Match between functional and anatomical connectivity. Linear regression shows the relationship between functional and structural connectivity in regions that are anatomically connected. All values are Fisher's z transformed; functional connectivity values were then log transformed where applicable. Comparisons are performed both with and without whole-brain regression (WBR).

Figure 7.

Family of ROC curves showing the match between human and macaque functional connectivity to the anatomical connectivity measured in the macaque. Each line represents an individual ROC curve for a given threshold. The diagonal line represents what would be expected by chance. The greater the area under the curve, the greater the proportion of matches between structural and functional matrices.

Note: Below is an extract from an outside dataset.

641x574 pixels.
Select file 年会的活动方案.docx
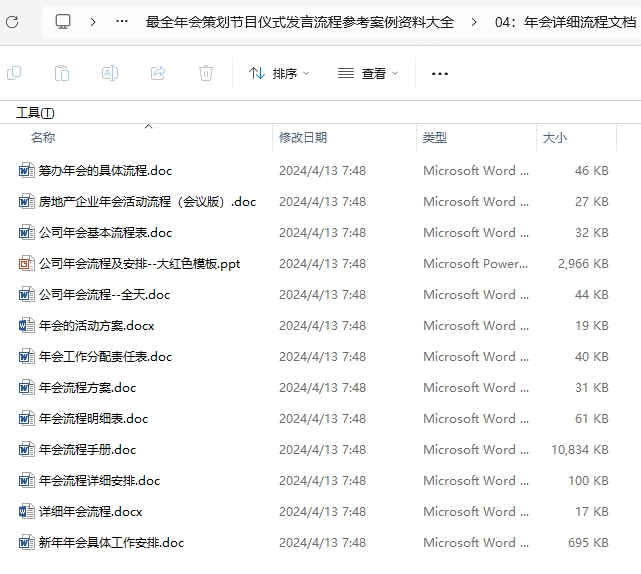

Comparisons are performed both with and without whole-brain regression (WBR). The structure–function relationship is nonrandom, highest for the strongest structural connections, and slightly improved with whole-brain regression.

Figure 8.

Effect of whole-brain regression on strength and distribution of correlation coefficients for each human participant. Correlation coefficients strengths were rank ordered and placed into 10% bins. The number of connections that remained in the same bin before and after whole-brain regression were quantified and plotted at the top. Approximately 80% of connections remain in the top 10% (1–10% bin) after whole-brain regression. Importantly, similar correspondence is identified for the bottom bins.

Figure 9.

Interspecies comparison of node degree. a, b, Node degree, or the number of functional connections each ROI has to all other regions, is visualized in both species. For all analyses, both human and macaque matrices were thresholded to include only the top 15% of the strongest functional connections. Macaque connectivity is visualized on the human brain and scales are identical between species, allowing for direct comparison. Statistical comparison of human and macaque node degree are based on 10,000 permutations for 15% (c), 10% (e), and 20% (f) connection density. Blue colors represent regions where macaques have higher node degree and red colors represent areas where humans have higher node degree than macaques (p < 0.05, corrected). Notice that high degree nodes are clustered in the posterior cingulate in the macaque, whereas in humans, connections are spread to other networks such as the frontoparietal system. d, Nodes have been reordered according to the number of connections to allow for comparison of degree distributions. Highly connected hubs in the macaques are clustered in only a few select regions that also have a greater number of max connections than humans (i.e., more “scale free”). Conversely, humans show a more distributed pattern in which highly connected hubs are spread throughout the cortex (i.e., less “scale free”).

Figure 10.

Interspecies comparison of betweeness centrality. a, b, Betweenness centrality, or the fraction of shortest paths that pass through a given ROI, is visualized in humans and macaques. Both human and macaque matrices were thresholded to include only the top 15% of the strongest functional connections. Macaque connectivity is visualized on the human brain and scales are identical between species, allowing for direct comparison. Statistical comparison of group differences in betweenness centrality based on 10,000 permutations for the 15% (c), 10% (d), and 20% (e) strongest functional connections. Blue colors represent areas where macaques have higher betweenness centrality and red colors represent areas where humans have stronger centrality than macaques (p < 0.05, corrected). Notice that humans have stronger centrality in frontoparietal regions, whereas macaque hubs are again centered preferentially in and around the posterior cingulate.